-- PROVIDED RECORDS --

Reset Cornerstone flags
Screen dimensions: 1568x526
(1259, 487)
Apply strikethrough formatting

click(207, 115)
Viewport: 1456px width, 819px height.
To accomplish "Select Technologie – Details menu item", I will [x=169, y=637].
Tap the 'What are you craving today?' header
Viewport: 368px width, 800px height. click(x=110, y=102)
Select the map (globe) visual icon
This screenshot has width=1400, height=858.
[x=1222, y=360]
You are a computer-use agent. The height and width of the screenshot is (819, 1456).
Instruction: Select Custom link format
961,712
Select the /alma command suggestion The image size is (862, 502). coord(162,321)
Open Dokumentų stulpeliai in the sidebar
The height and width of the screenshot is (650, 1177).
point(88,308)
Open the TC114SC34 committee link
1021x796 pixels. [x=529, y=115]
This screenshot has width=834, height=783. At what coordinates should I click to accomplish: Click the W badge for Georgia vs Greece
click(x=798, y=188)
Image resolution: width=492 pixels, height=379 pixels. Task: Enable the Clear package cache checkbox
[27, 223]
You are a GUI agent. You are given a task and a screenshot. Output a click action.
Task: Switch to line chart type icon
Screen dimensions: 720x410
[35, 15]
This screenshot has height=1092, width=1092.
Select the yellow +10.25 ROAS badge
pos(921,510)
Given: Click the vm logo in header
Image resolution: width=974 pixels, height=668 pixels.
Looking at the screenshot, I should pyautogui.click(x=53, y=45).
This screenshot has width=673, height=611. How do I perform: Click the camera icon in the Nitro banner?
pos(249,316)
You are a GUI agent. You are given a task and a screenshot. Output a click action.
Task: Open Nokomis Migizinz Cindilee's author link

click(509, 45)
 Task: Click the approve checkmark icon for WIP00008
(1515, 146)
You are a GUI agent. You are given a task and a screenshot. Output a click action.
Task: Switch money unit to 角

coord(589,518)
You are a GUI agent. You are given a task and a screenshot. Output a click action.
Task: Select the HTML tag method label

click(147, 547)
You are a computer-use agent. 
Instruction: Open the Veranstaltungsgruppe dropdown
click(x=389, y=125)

-- ACTION ITEM --
Reproduce, word for word, every line starting at the line that contains "Task: Click the" and ending with the final line of the entries.

-- EXERCISE RESPONSE --
 Task: Click the approve checkmark icon for WIP00008
(1515, 146)
You are a GUI agent. You are given a task and a screenshot. Output a click action.
Task: Switch money unit to 角

coord(589,518)
You are a GUI agent. You are given a task and a screenshot. Output a click action.
Task: Select the HTML tag method label

click(147, 547)
You are a computer-use agent. 
Instruction: Open the Veranstaltungsgruppe dropdown
click(x=389, y=125)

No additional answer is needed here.